++++ Records for this exercise
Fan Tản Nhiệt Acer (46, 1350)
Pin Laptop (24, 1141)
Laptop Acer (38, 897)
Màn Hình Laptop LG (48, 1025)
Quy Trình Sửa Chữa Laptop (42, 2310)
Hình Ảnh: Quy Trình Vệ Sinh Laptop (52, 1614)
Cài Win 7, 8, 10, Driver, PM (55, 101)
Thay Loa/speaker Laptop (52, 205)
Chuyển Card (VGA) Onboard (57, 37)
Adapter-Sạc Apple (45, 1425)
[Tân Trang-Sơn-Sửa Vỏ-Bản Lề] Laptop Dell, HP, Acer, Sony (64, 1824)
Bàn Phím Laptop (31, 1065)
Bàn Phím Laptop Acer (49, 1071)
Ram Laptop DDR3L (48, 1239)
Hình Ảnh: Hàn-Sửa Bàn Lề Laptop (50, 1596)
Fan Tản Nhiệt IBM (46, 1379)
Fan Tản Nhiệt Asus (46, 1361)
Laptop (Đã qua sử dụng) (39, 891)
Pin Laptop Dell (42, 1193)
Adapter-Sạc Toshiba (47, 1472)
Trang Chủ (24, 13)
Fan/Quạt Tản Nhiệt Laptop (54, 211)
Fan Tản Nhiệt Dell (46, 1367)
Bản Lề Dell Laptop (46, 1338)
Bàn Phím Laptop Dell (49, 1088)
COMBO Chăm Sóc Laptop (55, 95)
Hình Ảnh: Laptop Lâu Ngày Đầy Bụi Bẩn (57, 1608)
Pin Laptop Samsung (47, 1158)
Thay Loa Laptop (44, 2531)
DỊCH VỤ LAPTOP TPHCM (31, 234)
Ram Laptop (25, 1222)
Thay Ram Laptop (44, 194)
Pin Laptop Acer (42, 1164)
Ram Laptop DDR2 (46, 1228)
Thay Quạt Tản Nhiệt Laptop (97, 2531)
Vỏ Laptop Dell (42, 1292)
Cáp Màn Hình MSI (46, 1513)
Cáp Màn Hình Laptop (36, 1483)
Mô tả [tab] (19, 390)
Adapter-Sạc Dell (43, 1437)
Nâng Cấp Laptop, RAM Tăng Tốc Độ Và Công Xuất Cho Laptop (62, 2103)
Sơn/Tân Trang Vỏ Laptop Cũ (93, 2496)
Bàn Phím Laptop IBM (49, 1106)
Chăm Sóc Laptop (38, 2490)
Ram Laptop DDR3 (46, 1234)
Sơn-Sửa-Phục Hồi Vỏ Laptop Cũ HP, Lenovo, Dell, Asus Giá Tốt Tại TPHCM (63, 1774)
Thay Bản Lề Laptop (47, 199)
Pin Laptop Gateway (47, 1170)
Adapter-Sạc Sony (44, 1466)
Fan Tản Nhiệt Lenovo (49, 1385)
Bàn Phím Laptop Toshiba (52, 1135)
++++++++
> **Exercise brief**: Please make an exact copy of the lines from the one holding "COMBO Chăm Sóc Laptop (55, 95)" through the final line of the records above, nothing more.

> **Reply**:
COMBO Chăm Sóc Laptop (55, 95)
Hình Ảnh: Laptop Lâu Ngày Đầy Bụi Bẩn (57, 1608)
Pin Laptop Samsung (47, 1158)
Thay Loa Laptop (44, 2531)
DỊCH VỤ LAPTOP TPHCM (31, 234)
Ram Laptop (25, 1222)
Thay Ram Laptop (44, 194)
Pin Laptop Acer (42, 1164)
Ram Laptop DDR2 (46, 1228)
Thay Quạt Tản Nhiệt Laptop (97, 2531)
Vỏ Laptop Dell (42, 1292)
Cáp Màn Hình MSI (46, 1513)
Cáp Màn Hình Laptop (36, 1483)
Mô tả [tab] (19, 390)
Adapter-Sạc Dell (43, 1437)
Nâng Cấp Laptop, RAM Tăng Tốc Độ Và Công Xuất Cho Laptop (62, 2103)
Sơn/Tân Trang Vỏ Laptop Cũ (93, 2496)
Bàn Phím Laptop IBM (49, 1106)
Chăm Sóc Laptop (38, 2490)
Ram Laptop DDR3 (46, 1234)
Sơn-Sửa-Phục Hồi Vỏ Laptop Cũ HP, Lenovo, Dell, Asus Giá Tốt Tại TPHCM (63, 1774)
Thay Bản Lề Laptop (47, 199)
Pin Laptop Gateway (47, 1170)
Adapter-Sạc Sony (44, 1466)
Fan Tản Nhiệt Lenovo (49, 1385)
Bàn Phím Laptop Toshiba (52, 1135)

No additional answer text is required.